Amanda Anisimova traverse ce tournoi de Miami dans un état de nervosité palpable. Si son talent est immense, son mental a montré des signes d'effritement inquiétants lors de son deuxième tour contre Ajla Tomljanović. Alors qu'elle menait largement 6-1, 5-4 et qu'elle s'offrait une ballee de match sur le service adverse, elle a complètement perdu ses moyens après une interruption de pluie. Incapable de conclure, elle a laissé filer le set 7-5 avant de s'imposer dans la douleur en trois manches. Cette incapacité à rester lucide sous pression, devant son public, est une faille majeure dans son armure cette saison, surtout quand on voit ses 46 fautes directes lors de ce match de reprise. On retiendra un revers de feu et elle en abuse !!

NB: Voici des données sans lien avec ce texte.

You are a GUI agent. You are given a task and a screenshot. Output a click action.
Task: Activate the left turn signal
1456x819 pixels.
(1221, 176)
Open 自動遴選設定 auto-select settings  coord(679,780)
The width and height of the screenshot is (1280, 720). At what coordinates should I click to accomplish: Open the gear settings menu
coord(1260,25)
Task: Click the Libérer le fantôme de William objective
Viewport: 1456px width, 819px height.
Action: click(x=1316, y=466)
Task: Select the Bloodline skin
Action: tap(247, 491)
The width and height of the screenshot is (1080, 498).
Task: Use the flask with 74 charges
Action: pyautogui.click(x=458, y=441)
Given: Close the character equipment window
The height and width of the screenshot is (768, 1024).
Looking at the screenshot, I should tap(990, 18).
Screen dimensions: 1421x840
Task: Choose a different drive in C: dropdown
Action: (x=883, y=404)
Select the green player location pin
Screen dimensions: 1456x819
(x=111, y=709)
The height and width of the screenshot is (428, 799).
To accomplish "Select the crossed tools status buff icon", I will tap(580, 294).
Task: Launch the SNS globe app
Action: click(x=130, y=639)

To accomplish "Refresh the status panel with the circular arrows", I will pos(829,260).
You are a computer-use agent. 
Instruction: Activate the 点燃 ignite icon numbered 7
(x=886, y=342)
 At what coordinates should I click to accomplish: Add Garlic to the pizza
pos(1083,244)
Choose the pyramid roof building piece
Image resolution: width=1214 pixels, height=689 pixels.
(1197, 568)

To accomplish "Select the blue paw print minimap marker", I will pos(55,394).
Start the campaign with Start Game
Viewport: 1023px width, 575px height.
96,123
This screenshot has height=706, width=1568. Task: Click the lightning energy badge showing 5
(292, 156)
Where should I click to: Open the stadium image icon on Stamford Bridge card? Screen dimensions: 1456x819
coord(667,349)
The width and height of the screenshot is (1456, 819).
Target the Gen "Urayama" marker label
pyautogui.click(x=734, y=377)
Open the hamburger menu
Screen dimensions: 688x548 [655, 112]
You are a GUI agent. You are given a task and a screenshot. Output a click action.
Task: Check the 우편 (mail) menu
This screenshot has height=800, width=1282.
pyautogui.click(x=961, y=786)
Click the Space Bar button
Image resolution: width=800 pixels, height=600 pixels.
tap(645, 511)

À l'inverse, Belinda Benčič dégage une sérénité absolue et semble avoir trouvé un réglage inédit sur son service à Miami. D'ordinaire assez friable sur ses secondes balles avec une moyenne de 47 pour cent de points gagnés cette saison, elle a visiblement bossé ce secteur spécifiquement pour la Floride. Ses stats sont devenues impressionnantes : elle a remporté 70 pour cent de ses secondes balles contre Sönmez et a maintenu un solide 63 pour cent contre une relanceuse agressive comme Shnaider au tour précédent. Cette nouvelle solidité sur ses engagements change totalement la donne, car elle prive Anisimova de son angle d'attaque favori au retour.
Le duel statistique confirme cette impression de supériorité technique. Benčič affiche une efficacité de match de 2.527 contre 1.706 pour Anisimova, prouvant qu'elle est bien plus performante pour convertir sa domination en jeux. Surtout, la Suissesse est impériale sur les points de pression avec un ratio de réussite de 1.857 contre 1.469 pour Amanda. Historiquement, elles sont à deux partout, mais la dynamique de confiance est clairement du côté de Belinda. La surface de Miami favorise les trajectoires plates de la Suissesse qui va forcer Amanda à jouer un coup supplémentaire, là où l'Américaine a tendance à s'agacer et à forcer ses frappes quand l'échange dure.